Dua Versi NTB Post

Anonim (sementara)

Mon, 7 January 2002

SABTU, 24 November 2001, NTB Post, harian yang terbit di Mataram, bersiap-siap merayakan ulang tahunnya. Di bulan itulah setahun lalu, koran ini disiapkan untuk terbit.

SABTU, 24 November 2001, NTB Post, harian yang terbit di Mataram, bersiap-siap merayakan ulang tahunnya. Di bulan itulah setahun lalu, koran ini disiapkan untuk terbit. Kado ulang tahunnya sangat istimewa: perpecahan.

Hari itu, NTB Post muncul dengan dua versi yang diterbitkan tim berbeda. Satu versi terbitan tim redaksi yang beralamat di Jalan Trunojoyo. Satunya lagi terbitan tim redaksi di Jalan Langko.

Sebelumnya, Selasa 19 November, NTB Post tidak terbit, tetapi muncul lagi keesokan hari. NTB Post yang ini versi "kelompok Trunojoyo" yang diterbitkan Mursidin, pemimpin umum NTB Post, sebelum pecah.

Terbitan NTB Post edisi Selasa nama Heri Suparman, pemimpin redaksi NTB Post tak ada di masthead. Heri tidak terima, dan bersama wartawan "kelompok Langko" menerbitkan NTB Post. "Saya terbitkan NTB Post untuk memberi tahu pembaca bahwa kita masih ada," kata Heri.

Gubernur Nusa Tenggara Barat Harun Al Rasyid turun tangan dan mengumpulkan awak koran itu di pendopo rumah dinas gubernur. Kesepakatannya, menerbitkan satu NTB Post hingga berbagai masalah selesai. Termasuk jika ada investor baru masuk. Pertemuan itu terjadi Minggu, 25 November.

Namun, Mursidin tetap menerbitkan NTB Post versi "kelompok Trunojoyo." Sementara Heri menghargai kesepakatan untuk hanya terbit satu koran. "Saya sih maunya terbit apa adanya. Termasuk terbit dengan dua versi. Biar pasar yang akan menyeleksi siapa yang mampu bertahan," ujar Heri.

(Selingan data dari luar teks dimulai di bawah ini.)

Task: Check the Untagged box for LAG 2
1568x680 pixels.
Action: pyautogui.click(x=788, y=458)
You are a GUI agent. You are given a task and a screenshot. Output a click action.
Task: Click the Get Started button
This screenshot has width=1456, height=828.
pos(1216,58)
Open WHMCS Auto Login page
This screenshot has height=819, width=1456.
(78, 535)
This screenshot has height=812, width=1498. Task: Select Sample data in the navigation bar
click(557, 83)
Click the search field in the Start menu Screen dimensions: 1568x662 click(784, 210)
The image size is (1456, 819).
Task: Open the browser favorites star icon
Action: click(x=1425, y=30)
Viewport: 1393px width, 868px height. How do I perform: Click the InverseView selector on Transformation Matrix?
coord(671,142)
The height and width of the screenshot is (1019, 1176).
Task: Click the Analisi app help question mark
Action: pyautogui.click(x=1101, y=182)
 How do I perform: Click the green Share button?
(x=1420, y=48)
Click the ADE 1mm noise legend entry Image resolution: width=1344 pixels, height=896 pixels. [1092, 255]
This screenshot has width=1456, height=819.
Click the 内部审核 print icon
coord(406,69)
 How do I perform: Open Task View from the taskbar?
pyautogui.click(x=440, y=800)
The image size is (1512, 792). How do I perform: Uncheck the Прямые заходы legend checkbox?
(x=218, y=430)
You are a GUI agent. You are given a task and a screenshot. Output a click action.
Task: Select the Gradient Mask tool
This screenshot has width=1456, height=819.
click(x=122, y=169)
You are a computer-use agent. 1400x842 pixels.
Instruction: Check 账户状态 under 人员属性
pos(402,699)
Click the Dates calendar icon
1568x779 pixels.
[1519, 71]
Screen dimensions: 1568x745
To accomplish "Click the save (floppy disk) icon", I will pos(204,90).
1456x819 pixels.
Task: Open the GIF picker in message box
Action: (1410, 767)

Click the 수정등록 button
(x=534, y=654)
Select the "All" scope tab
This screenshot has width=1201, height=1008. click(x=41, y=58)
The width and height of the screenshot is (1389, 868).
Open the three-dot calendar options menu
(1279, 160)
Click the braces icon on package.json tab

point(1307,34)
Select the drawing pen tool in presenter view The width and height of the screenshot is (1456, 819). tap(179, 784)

Munculnya dua versi menjadi puncak persoalan yang selama ini berkecamuk di tubuh koran yang diterbitkan empat sekawan. Mereka Heri Suparman, Mursidin, Algas A.R., dan Edy Karna Sinoel. Edy kepala biro Antara di Mataram. Ia lebih bermain di belakang layar.

NTB Post terbit pertama kali dengan nomor perkenalan pada 17 Desember 2000 bertepatan dengan bulan puasa. Dicetak hitam putih dengan ukuran tabloid. Kebijakan redaksi yang dijalankan memprioritaskan berita daerah dan berita yang diambil dari Antara.

Menurut Heri, masalah yang muncul perbedaan visi, persepsi, dan pemahaman dalam bisnis pers. "Manajemen Mursidin tidak jelas dan campur aduk dengan urusan bisnis pribadinya yang lain," kata Heri.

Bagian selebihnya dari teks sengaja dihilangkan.